Совершенно не понимаю, почему именно тут автор решил поставить год написания.
М., крестной
Измучен до потери воли к жизни
Я между унижением слуги
И наглостью хозяина бесстыжей.
С уверенностью собственной руки
Ее неверностью. И превосходством хама
Над честью. И невинностью в капкане.
И знать, что был – и был зарыт талант,
И мощь предать – чтоб в немощи укрыться,
И чушь нести – чтоб не кусаться с крысой.
А чтоб не врать – являться дураком,
Не злу служа – использоваться злом.
А выход – только шаг в оконной раме.
Но не могу же я расстаться с Вами.
На мое замечание, что первые шесть строк – слабые и банальные, автор воскликнул: “Разумеется! Так же, как у Шекспира. Зато какие следующие шесть!”

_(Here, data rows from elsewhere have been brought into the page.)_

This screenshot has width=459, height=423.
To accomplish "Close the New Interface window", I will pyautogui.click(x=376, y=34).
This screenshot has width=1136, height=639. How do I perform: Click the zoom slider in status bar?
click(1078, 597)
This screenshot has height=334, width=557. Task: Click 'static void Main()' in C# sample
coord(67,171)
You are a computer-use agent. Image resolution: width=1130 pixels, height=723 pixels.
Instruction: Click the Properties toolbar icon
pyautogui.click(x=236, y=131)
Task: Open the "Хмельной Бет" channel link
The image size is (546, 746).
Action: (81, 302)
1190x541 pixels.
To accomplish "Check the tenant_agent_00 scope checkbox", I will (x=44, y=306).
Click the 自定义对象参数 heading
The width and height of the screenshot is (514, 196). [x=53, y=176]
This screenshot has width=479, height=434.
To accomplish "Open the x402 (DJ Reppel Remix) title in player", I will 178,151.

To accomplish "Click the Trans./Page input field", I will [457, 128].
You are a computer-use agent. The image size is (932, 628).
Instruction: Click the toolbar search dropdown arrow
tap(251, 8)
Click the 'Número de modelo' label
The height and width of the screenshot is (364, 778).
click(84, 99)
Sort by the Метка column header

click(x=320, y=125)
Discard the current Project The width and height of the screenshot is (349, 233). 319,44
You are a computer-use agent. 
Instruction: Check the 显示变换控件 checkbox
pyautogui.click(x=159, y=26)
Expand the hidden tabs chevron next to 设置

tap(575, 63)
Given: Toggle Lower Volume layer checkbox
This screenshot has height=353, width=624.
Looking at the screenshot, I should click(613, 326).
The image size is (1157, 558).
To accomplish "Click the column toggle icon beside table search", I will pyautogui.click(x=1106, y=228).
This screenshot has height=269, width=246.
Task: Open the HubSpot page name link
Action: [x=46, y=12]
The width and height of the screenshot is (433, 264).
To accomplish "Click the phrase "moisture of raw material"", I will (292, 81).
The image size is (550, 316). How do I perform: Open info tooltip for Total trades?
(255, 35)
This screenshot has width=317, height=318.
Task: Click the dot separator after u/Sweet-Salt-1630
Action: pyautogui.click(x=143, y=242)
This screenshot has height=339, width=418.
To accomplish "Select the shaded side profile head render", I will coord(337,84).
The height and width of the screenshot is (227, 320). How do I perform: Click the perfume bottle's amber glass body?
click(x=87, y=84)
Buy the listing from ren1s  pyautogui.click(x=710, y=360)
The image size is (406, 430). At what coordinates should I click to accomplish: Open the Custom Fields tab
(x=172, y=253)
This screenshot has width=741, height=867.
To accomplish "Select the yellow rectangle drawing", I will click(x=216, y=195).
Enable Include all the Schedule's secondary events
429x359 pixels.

Я хотел отправить это в раздел переводов, но автор не разрешил. Сказал, что это не перевод 66-го сонета, “66-й сонет” – только название стихотворения. Хотя я с ним и не согласен, пришлось уступить.
Наконец-то отпыхало лето,
Без движений немного знобит,
И на женщинах что-то надето,
И теплей и понятней их вид.
Наконец колесо провернулось
И опять замерло'[6] на нуле,
И помеченный крестиком нулик
Задрожал на оконном стекле.
Мы катились, мы долго искали
Где тут дом, где присесть, где мы сами,
А стекло запотело, и капли
По нему покатились слезами…
Вот и время разбрасывать камни.
Камни знают это и сами,
но и зная, летят со слезами,
об углы разбивая грани.
Рвутся нити со звоном в ткани
из которой завеса в Храме,
меркнет солнце, уходит Свет.
Распинается мироздание:
“О Спаситель, останься с нами!
Неужели нельзя умнее?
Неужели мало умение
всех веков и всех поколений,
чтобы Слову коснуться тления?”
Но и камню и ткани ясно
Ясно, что их мольбы напрасны,
что иного у Бога нет!
А за этим, кося за шоры,
иудеи чинят заборы.
Их ни горе камней не ранит,
ни смертельное ткани пение,
ни…
“дальше забыл”.
При этом несколько раз приводил это как пример пользы забывания.
Устно еще пояснял, что под “чинят заборы” подразумевал иудейские ограды вокруг “закона”, но не обошлось и без шуток про “починяют примус”.